Helene Gayle is a US doctor, CEO of the Chicago Community Trust, and the former CEO of CARE. We interviewed her as part of our #PassTheMic series. Here’s some of what she had to say.
A coordinated global response to COVID is critical. This is a global pandemic and without global cooperation, we will not be able to have the effect that is so necessary in this ever more interconnected world. COVID has shown us, perhaps more than any other pandemic, how important it is for us to work together as a world community.
But in order to have a global response, we have to bring together better collaboration between nations. It is important that we have strong organizations like the World Health Organization and other global health bodies coming together. We need to have the kind of global political leadership that makes this a priority. A public health response is clearly necessary, but because of the intertwined nature and COVID’s huge economic impact, we really need an even greater collaboration between our public health bodies, our political leadership, and economic leadership. We have twin pandemics, a public health pandemic and an economic pandemic, and we need to make sure they’re both thought of in an interconnected fashion.
This pandemic, particularly in the United States, has had a disproportionate impact on people — both a health and economic impact.

## YOUR GOAL
Return the entire interview excerpt with Helene Gayle word for word.

## Collected data

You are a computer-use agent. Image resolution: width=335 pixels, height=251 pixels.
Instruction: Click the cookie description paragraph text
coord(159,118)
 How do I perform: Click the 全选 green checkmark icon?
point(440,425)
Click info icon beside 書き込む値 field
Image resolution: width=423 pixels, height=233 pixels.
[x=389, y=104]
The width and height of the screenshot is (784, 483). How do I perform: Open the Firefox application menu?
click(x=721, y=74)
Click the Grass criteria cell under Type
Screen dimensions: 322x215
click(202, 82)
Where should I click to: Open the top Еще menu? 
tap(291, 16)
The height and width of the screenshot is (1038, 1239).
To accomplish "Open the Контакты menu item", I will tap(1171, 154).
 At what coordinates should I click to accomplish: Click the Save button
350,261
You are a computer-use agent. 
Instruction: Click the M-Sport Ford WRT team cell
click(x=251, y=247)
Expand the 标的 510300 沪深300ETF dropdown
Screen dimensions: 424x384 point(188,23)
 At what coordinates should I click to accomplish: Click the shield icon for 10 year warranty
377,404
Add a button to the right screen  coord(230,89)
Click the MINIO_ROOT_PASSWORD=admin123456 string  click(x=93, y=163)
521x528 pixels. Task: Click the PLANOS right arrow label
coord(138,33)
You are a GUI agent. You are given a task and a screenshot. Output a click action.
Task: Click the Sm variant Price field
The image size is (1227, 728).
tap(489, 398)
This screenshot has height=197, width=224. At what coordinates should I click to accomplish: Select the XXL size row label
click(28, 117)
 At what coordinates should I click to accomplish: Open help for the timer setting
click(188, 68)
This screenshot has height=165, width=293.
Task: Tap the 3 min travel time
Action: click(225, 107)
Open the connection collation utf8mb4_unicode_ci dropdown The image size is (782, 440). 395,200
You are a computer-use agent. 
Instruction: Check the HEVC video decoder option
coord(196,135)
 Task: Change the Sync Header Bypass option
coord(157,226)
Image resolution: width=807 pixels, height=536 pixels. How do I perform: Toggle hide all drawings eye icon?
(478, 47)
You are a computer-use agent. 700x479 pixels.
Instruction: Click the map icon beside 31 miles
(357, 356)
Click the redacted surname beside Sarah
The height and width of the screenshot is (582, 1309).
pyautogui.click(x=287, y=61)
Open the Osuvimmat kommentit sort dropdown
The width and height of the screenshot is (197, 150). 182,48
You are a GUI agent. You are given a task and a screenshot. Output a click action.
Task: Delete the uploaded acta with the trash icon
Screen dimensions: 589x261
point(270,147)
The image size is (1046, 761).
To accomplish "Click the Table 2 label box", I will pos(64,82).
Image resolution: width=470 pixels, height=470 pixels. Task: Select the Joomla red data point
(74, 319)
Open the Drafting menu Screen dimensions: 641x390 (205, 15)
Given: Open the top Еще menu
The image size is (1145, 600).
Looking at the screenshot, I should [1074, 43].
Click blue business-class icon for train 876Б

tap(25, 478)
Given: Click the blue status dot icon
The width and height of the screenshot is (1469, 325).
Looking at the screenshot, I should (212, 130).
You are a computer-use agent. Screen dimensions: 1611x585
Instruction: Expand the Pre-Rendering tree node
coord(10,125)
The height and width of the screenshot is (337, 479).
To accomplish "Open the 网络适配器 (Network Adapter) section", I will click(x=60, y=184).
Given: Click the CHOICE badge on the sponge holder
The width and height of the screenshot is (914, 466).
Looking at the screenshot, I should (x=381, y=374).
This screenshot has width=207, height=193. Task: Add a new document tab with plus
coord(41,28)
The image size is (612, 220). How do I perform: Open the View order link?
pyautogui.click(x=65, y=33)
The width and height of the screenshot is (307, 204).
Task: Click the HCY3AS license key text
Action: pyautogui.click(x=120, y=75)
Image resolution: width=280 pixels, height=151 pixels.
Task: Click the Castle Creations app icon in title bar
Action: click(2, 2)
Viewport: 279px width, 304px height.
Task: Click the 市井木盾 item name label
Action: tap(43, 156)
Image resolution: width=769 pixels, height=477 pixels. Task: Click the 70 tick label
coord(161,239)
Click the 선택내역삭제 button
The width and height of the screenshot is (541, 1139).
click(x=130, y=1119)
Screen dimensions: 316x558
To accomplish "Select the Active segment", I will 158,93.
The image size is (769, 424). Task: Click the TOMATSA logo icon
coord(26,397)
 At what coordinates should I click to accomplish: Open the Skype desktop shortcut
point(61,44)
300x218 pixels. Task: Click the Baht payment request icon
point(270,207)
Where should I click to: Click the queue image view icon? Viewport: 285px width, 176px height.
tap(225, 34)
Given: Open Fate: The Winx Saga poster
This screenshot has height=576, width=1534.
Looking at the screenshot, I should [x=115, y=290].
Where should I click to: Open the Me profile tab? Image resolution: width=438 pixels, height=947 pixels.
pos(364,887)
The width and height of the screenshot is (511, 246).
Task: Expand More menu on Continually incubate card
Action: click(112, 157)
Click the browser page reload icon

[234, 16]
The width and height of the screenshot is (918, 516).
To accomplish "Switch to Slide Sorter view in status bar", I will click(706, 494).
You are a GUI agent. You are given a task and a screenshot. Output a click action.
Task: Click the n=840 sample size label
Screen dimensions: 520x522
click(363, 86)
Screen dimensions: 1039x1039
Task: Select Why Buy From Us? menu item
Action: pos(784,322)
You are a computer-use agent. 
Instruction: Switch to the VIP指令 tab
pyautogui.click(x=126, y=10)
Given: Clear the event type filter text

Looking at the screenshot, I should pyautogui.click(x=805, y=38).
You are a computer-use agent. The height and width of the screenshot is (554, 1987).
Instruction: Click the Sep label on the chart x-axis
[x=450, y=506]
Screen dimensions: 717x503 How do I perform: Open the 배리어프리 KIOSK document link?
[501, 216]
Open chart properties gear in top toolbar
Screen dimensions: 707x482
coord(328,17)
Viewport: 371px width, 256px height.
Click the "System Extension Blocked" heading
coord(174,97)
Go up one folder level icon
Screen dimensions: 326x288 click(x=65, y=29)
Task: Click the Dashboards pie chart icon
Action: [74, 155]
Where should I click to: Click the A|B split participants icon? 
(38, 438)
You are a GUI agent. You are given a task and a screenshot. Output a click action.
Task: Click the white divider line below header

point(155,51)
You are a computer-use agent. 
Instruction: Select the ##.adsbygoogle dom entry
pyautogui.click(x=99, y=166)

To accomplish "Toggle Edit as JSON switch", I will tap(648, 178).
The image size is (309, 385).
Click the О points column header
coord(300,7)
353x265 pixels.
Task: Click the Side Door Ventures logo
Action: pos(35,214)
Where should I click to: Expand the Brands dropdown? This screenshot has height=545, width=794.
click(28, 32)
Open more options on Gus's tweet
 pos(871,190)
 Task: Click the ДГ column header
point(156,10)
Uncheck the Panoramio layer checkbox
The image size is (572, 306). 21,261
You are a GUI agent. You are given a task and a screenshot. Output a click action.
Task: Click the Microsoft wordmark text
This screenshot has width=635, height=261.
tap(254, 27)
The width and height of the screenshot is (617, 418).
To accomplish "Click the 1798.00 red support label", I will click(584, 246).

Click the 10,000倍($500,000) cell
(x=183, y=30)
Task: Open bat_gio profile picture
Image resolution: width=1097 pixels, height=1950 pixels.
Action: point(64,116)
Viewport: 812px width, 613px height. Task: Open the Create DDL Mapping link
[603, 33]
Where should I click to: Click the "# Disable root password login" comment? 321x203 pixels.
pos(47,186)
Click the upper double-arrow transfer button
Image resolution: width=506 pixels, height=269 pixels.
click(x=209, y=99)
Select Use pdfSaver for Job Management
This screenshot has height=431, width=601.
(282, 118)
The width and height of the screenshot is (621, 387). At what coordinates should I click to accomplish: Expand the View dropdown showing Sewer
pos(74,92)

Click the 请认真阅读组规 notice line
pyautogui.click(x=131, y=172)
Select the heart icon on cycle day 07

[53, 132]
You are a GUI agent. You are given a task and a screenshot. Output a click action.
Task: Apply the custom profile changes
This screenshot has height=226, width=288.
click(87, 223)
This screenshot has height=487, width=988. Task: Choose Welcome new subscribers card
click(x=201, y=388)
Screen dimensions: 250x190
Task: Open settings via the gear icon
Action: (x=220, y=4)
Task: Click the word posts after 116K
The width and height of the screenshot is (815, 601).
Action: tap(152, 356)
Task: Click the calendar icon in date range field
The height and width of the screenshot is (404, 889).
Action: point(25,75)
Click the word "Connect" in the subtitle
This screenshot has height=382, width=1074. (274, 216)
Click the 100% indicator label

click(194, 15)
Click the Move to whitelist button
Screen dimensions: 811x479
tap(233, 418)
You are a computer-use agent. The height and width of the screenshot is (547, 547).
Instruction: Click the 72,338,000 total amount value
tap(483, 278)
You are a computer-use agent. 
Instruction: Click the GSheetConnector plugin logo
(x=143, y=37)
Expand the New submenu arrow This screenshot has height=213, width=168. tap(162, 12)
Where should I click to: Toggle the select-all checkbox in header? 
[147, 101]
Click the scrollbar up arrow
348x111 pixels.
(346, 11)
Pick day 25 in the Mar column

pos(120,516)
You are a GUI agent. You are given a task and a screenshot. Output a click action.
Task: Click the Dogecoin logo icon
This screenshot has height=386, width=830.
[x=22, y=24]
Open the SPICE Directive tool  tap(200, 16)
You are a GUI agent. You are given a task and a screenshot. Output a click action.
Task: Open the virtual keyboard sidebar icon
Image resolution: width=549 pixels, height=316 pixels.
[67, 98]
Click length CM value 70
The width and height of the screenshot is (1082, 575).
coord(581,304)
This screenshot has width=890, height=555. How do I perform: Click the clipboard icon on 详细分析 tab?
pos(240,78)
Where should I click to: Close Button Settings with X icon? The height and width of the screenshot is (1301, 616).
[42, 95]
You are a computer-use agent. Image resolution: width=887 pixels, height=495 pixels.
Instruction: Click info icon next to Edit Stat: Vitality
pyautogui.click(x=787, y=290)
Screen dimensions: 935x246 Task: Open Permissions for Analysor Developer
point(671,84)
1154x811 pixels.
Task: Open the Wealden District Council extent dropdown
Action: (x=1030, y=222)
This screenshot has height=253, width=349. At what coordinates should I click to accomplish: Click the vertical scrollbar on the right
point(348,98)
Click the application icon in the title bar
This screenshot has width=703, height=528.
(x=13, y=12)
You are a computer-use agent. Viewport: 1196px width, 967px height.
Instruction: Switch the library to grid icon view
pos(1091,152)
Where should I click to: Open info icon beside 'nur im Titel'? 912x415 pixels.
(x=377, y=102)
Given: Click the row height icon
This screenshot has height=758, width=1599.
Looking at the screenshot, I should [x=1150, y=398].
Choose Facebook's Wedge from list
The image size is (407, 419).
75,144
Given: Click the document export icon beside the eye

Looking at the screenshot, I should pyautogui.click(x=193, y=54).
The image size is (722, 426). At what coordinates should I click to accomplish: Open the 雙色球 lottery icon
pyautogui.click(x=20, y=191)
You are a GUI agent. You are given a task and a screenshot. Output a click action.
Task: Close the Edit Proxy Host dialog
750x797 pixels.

## RESULT BELOW
Helene Gayle is a US doctor, CEO of the Chicago Community Trust, and the former CEO of CARE. We interviewed her as part of our #PassTheMic series. Here’s some of what she had to say.
A coordinated global response to COVID is critical. This is a global pandemic and without global cooperation, we will not be able to have the effect that is so necessary in this ever more interconnected world. COVID has shown us, perhaps more than any other pandemic, how important it is for us to work together as a world community.
But in order to have a global response, we have to bring together better collaboration between nations. It is important that we have strong organizations like the World Health Organization and other global health bodies coming together. We need to have the kind of global political leadership that makes this a priority. A public health response is clearly necessary, but because of the intertwined nature and COVID’s huge economic impact, we really need an even greater collaboration between our public health bodies, our political leadership, and economic leadership. We have twin pandemics, a public health pandemic and an economic pandemic, and we need to make sure they’re both thought of in an interconnected fashion.
This pandemic, particularly in the United States, has had a disproportionate impact on people — both a health and economic impact.